-- SOURCE DOCUMENT follows --

Let me know if you need more guidance.

Will

manoaman commented 3 years ago

Hi Will,

Thank you for pointing me out on an appropriate sequence. And I'm glad you mentioned about raw EM images will not work to generate meshes. (I think I'm confused meshes can be generated from raw images with CloudVolume&Igneous.)

I am looking at the following example (URL) and trying to accomplish generating precomputed mesh data illustrated as "ground-truth" in this example. Because you mentioned raw EM images do not work to generate meshes, what file format I should prepare to work with labeled segmentation in CloudVolume? In the meantime, is there a sample dataset I could use to test the sequence to generate mesh?

-- SOURCE DOCUMENT concluded --

(TASKS):
a: Answer these questions from the thread excerpt on mesh generation:
(i) How long ago did manoaman comment?
(ii) Which two tools does manoaman name in connection with generating meshes from raw images?
(iii) In the example manoaman is examining, how is the precomputed mesh data illustrated?
b: Pick up the thread excerpt on mesh generation after its final sentence and write the next passage in the same manner.

-- INPUT DATA follows --

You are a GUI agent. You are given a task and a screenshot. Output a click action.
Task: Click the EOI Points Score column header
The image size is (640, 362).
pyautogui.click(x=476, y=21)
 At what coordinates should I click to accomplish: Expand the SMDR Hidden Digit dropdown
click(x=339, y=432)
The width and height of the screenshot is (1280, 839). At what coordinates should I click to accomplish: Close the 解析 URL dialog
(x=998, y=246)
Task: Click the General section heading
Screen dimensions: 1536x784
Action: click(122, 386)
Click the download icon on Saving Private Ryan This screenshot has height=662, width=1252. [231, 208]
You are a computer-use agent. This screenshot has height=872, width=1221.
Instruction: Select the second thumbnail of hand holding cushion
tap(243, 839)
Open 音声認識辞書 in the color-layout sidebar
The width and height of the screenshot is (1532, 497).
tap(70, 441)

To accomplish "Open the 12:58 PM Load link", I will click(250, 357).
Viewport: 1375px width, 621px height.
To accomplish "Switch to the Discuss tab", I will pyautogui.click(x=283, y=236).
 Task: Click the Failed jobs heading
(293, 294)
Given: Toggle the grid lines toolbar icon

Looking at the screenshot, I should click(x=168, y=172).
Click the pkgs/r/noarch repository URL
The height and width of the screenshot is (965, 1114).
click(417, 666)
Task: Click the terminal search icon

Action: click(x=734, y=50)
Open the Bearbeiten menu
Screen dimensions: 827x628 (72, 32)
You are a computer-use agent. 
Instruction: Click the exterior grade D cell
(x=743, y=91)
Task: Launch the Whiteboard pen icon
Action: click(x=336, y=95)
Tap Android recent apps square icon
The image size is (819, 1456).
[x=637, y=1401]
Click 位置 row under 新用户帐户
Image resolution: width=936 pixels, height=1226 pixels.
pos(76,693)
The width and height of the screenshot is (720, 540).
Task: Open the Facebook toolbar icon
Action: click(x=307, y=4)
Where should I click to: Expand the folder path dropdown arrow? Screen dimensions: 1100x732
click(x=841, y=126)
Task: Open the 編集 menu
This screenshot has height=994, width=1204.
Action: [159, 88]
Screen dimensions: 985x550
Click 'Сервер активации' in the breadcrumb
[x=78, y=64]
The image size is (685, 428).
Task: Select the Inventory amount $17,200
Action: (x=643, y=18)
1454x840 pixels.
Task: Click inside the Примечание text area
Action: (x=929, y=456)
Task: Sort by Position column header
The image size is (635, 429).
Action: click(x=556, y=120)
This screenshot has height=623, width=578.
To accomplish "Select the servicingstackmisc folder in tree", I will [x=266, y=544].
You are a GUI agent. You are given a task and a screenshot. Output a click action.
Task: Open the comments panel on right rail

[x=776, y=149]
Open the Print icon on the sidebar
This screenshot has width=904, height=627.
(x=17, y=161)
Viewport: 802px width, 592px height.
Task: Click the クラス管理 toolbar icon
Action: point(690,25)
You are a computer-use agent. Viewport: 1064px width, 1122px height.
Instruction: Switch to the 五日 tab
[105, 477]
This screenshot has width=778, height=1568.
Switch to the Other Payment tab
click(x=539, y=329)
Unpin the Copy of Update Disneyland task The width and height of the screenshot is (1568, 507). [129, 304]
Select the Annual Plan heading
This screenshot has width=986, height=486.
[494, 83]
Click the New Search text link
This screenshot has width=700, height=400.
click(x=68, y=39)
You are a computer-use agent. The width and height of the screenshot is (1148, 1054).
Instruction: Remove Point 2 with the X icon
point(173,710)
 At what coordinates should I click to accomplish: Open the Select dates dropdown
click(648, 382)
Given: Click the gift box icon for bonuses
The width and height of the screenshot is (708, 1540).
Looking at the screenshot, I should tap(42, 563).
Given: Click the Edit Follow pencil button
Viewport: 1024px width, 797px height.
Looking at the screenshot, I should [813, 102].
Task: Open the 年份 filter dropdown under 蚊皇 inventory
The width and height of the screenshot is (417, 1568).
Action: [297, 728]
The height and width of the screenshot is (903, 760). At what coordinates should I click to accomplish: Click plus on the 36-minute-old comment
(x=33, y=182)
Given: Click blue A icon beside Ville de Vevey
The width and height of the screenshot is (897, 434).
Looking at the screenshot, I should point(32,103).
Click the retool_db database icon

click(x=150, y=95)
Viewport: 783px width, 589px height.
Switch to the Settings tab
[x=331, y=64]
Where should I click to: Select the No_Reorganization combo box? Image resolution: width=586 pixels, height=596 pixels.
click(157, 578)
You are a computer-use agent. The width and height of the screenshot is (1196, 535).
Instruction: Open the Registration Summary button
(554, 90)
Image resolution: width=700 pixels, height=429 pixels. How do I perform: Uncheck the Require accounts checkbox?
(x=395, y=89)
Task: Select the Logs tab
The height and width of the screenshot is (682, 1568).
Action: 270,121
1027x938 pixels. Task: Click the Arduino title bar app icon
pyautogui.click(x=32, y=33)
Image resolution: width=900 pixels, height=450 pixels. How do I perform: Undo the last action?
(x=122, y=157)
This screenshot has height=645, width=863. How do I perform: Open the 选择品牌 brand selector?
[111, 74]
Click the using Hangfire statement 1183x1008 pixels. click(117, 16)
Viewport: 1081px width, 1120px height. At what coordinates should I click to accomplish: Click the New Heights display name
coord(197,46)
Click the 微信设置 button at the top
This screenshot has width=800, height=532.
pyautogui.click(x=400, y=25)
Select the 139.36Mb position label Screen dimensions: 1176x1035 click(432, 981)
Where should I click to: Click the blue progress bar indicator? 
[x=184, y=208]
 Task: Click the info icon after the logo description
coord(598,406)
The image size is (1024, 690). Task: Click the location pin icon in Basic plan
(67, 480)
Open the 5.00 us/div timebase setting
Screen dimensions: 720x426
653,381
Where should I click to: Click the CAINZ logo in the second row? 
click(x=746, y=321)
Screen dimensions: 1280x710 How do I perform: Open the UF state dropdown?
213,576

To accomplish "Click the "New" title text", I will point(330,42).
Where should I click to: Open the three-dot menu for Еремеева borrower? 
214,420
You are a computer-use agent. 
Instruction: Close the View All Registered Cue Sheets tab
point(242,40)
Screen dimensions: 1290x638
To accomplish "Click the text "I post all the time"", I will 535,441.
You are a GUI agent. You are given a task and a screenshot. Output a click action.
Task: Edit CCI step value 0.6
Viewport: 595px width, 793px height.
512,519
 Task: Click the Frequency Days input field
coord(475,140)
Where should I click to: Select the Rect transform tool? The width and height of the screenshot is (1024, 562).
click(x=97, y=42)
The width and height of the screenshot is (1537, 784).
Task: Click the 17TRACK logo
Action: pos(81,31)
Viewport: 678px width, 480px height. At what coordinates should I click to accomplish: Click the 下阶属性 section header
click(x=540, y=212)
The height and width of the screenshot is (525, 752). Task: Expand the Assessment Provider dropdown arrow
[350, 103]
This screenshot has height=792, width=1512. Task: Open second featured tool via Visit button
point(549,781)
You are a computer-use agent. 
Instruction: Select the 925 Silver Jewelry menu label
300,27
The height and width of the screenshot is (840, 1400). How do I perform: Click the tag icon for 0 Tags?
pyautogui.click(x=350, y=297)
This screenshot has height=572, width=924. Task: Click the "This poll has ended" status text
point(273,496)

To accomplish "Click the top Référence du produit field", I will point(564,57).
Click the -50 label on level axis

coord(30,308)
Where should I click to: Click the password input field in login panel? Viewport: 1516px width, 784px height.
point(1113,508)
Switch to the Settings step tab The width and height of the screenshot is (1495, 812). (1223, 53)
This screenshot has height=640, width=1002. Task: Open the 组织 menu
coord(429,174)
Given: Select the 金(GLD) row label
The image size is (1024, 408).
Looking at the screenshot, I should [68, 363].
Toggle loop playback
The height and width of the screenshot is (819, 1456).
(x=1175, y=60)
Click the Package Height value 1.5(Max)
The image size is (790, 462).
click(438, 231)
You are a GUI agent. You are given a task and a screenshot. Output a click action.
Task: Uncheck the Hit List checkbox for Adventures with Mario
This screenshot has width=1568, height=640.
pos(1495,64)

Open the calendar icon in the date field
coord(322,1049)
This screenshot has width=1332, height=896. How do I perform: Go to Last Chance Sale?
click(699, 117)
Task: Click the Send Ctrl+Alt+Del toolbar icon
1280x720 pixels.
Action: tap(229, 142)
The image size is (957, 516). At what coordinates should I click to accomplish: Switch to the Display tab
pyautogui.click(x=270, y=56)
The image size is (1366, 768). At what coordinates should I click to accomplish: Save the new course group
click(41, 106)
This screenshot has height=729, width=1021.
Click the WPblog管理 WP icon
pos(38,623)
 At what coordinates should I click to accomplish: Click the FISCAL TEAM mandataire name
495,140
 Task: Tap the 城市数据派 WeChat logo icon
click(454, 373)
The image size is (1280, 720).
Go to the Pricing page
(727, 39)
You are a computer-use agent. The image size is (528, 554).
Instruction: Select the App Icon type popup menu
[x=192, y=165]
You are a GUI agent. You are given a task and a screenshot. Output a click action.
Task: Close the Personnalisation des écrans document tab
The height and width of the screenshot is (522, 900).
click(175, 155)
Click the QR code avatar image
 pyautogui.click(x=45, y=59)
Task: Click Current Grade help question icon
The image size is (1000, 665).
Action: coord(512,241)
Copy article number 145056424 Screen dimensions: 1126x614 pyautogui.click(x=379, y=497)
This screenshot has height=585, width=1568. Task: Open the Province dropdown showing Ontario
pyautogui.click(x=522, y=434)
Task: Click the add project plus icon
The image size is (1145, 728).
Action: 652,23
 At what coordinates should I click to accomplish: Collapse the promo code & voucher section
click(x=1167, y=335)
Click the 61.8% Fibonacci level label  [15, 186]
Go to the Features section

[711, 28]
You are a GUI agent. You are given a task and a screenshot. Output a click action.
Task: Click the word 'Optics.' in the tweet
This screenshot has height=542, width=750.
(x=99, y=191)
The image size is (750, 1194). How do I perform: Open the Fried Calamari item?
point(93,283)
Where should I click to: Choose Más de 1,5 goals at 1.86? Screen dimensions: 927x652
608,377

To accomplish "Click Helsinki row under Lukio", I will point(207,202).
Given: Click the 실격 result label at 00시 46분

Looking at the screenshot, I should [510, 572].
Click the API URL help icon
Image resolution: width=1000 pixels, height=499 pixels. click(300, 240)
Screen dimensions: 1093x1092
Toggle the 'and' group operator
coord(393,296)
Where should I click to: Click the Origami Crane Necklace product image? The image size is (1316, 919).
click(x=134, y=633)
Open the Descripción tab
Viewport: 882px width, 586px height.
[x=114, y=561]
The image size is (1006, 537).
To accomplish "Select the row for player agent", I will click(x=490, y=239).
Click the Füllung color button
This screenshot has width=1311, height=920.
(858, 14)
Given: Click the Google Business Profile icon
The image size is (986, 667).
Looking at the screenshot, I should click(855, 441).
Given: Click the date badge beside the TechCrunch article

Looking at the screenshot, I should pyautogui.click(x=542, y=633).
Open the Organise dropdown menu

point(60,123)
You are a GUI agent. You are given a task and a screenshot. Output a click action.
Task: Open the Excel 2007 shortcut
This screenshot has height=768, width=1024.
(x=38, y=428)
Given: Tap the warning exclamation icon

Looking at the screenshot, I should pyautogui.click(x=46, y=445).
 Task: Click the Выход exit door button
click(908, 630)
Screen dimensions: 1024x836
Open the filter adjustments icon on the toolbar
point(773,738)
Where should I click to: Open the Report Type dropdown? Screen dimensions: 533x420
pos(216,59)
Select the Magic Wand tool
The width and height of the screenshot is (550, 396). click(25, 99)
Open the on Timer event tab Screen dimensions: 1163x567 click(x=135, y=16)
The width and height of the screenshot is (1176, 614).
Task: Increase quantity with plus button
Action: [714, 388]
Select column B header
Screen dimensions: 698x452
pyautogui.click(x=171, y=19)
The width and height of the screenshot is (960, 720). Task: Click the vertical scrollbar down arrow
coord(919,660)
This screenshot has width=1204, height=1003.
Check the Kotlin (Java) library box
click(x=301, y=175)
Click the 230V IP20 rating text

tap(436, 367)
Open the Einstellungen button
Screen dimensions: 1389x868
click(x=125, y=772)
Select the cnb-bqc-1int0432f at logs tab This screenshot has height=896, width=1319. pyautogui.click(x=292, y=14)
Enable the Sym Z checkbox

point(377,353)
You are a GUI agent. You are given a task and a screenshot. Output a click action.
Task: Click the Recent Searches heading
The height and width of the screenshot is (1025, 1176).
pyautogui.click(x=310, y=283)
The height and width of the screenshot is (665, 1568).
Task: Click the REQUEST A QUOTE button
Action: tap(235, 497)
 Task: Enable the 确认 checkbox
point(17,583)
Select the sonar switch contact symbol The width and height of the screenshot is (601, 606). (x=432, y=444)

-- INPUT DATA concluded --

(ANSWER LIST):
a:
(i) 3 years ago.
(ii) CloudVolume and Igneous.
(iii) As "ground-truth."

b:
Thank you, m

https://neuroglancer-demo.appspot.com/#!%7B%22dimensions%22:%7B%22x%22:%5B8e-9%2C%22m%22%5D%2C%22y%22:%5B8e-9%2C%22m%22%5D%2C%22z%22:%5B8e-9%2C%22m%22%5D%7D%2C%22position%22:%5B2980.186767578125%2C3153.929443359375%2C4045%5D%2C%22crossSectionScale%22:2.8863709892679617%2C%22projectionOrientation%22:%5B0.2747986614704132%2C0.7059817314147949%2C0.6514520049095154%2C-0.041058510541915894%5D%2C%22projectionScale%22:4593.980956070107%2C%22layers%22:%5B%7B%22type%22:%22image%22%2C%22source%22:%22precomputed://gs://neuroglancer-public-data/flyem_fib-25/image%22%2C%22name%22:%22image%22%7D%2C%7B%22type%22:%22segmentation%22%2C%22source%22:%22precomputed://gs://neuroglancer-public-data/flyem_fib-25/ground_truth%22%2C%22tab%22:%22segments%22%2C%22segments%22:%5B%22158571%22%2C%2221894%22%2C%2222060%22%2C%2224436%22%2C%222515%22%5D%2C%22name%22:%22ground-truth%22%7D%5D%2C%22showSlices%22:false%2C%22selectedLayer%22:%7B%22layer%22:%22ground-truth%22%2C%22visible%22:true%7D%2C%22layout%22:%224panel%22%7D

william-silversmith commented 3 years ago

Hi again m,

In other fields of medical imaging, it is possible to produce at least rough meshes directly from grayscale images using the marching cubes algorithm, but in connectomics, the label segmentation problem is too difficult to apply basic techniques unless the neurons somehow picked out manually as they are dense and interwoven.

image

In Igneous, we use the zmesh implementation of the marching cubes algorithm which is specialized for labeled segmentations (i.e. multi-label "binary" images). Labeled segmentations assign a label to every voxel in the imaging field, i.e. the ground-truth segmentation as overlaid over the EM image in kasthuri's dataset above. The meshes are then generated from these dense labelings.

For a nice smallish dataset that you can experiment with, check out CREMI.

manoaman commented 3 years ago

Hi Will,

Thank you for the background and examples. It helps to understand. If I understand correctly, segmented neurons are represented with SWC files. Do both CloudVolume (and/or Igneous) support a single or multiple SWC files to be processed in to precomputed data?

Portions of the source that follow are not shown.